A transaction is possibly invalid if:

the amount exceeds $1000, or;
if it occurs within (and including) 60 minutes of another transaction with the same name in a different city.
You are given an array of strings transaction where transactions[i] consists of comma-separated values representing the name, time (in minutes), amount, and city of the transaction.

Return a list of transactions that are possibly invalid. You may return the answer in any order.

Example 1:

Input: transactions = [“alice,20,800,mtv”,“alice,50,100,beijing”]
Output: [“alice,20,800,mtv”,“alice,50,100,beijing”]

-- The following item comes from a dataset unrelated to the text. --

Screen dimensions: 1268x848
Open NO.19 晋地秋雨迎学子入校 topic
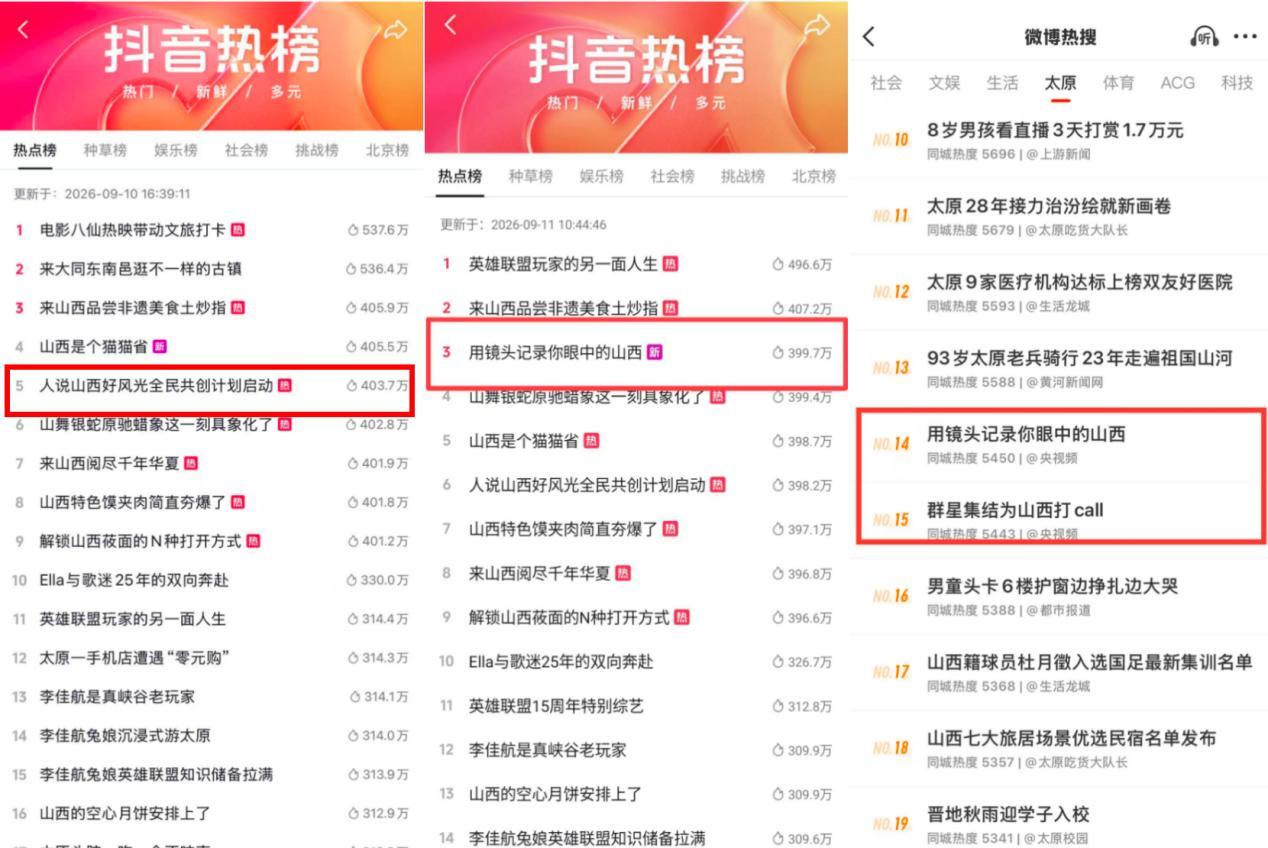tap(1059, 824)
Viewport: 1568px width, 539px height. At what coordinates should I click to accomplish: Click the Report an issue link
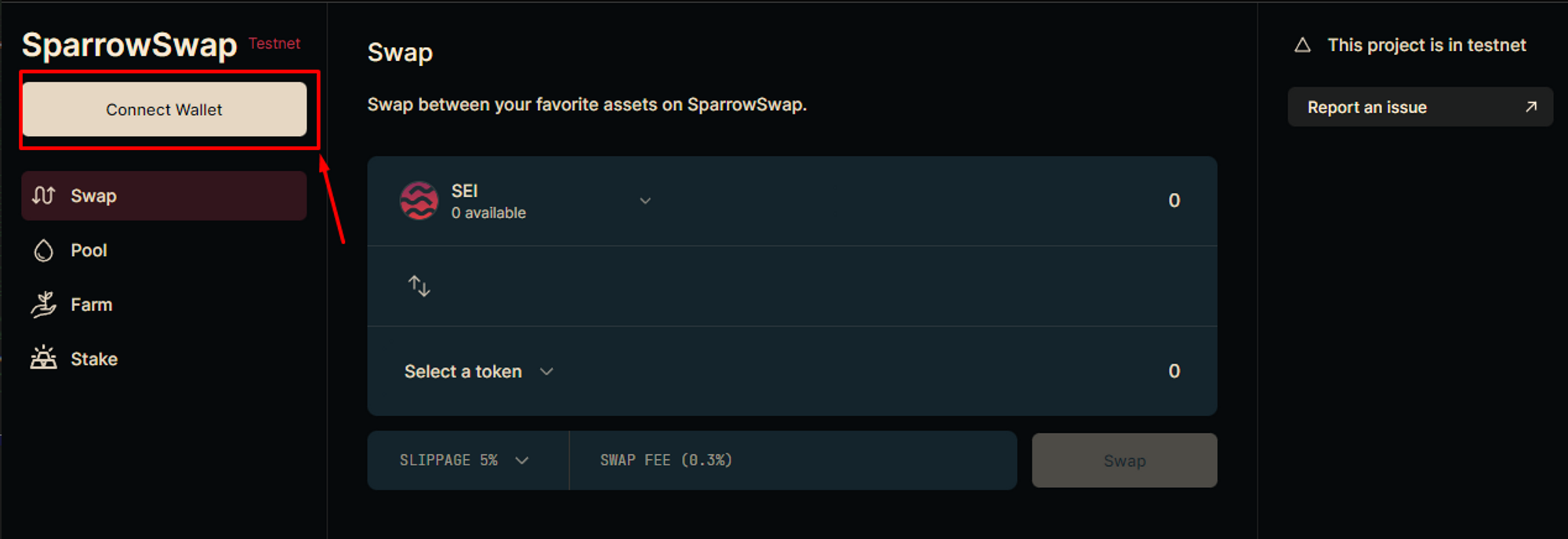pos(1367,107)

Explanation: The first transaction is invalid because the second transaction occurs within a difference of 60 minutes, have the same name and is in a different city. Similarly the second one is invalid too.

Example 2:

Input: transactions = [“alice,20,800,mtv”,“alice,50,1200,mtv”]
Output: [“alice,50,1200,mtv”]

Example 3:

Input: transactions = [“alice,20,800,mtv”,“bob,50,1200,mtv”]
Output: [“bob,50,1200,mtv”]

Constraints:

transactions.length <= 1000
Each transactions[i] takes the form “{name},{time},{amount},{city}”
Each {name} and {city} consist of lowercase English letters, and have lengths between 1 and 10.
Each {time} consist of digits, and represent an integer between 0 and 1000.
Each {amount} consist of digits, and represent an integer between 0 and 2000.

先将 transactions 按 name， time 进行排序，然后新建一个 stack 用以维护已检查过的 transaction，遍历 transactions, 对于每个 transactions[i], 我们反向遍历 stack 查找是否有 stack[j].name == trasactions[i].name && transactions[i].time - stack[j].time <= 60 && stack[j].city != transactions[i].city 的 transaction 存在, 如果存在，证明 transactions[i]与 stack[j]都是 invalid. 如果该检查通过，我们还需要检查 amount < 1000。注意，因为 invalid transaction 也是 transaction，所以也需要压入 stack，我们只需要添加一个标识来标识该 transaction 是不是 invalid。最后我们将 stack 中所有 invalid 的 transaction 都取出来就可以了

impl Solution {
    pub fn invalid_transactions(transactions: Vec<String>) -> Vec<String> {
        let mut trans: Vec<(String, i32, String, i32)> = transactions
            .into_iter()
            .map(|s| {
                let l: Vec<String> = s.split(",").map(str::to_owned).collect();
                (
                    l[0].clone(),
                    l[1].parse::<i32>().unwrap(),
                    l[3].clone(),
                    l[2].parse::<i32>().unwrap(),
                )
            })
            .collect();
        trans.sort();
        let mut stack = Vec::new();
        for (name, time, city, amount) in trans {
            if stack.is_empty() {
                stack.push((name, time, city, amount, amount < 1000));
                continue;
            }
            let mut i = stack.len() as i32 - 1;
            let mut got = false;
            while i >= 0 {
                let (p_name, p_time, p_city, _, is_ok) = &mut stack[i as usize];
                if p_name != &name || time - *p_time > 60 {
                    break;
                }
                if p_name == &name && time - *p_time <= 60 && p_city != &city {
                    *is_ok = false;
                    got = true;
                }
                i -= 1;
            }
            stack.push((name, time, city, amount, !got && amount < 1000));
        }
        stack
            .into_iter()
            .filter(|(_, _, _, _, is_ok)| is_ok == &false)
            .map(|(name, time, city, amount, _)| format!("{},{},{},{}", name, time, amount, city))
            .collect()
    }
}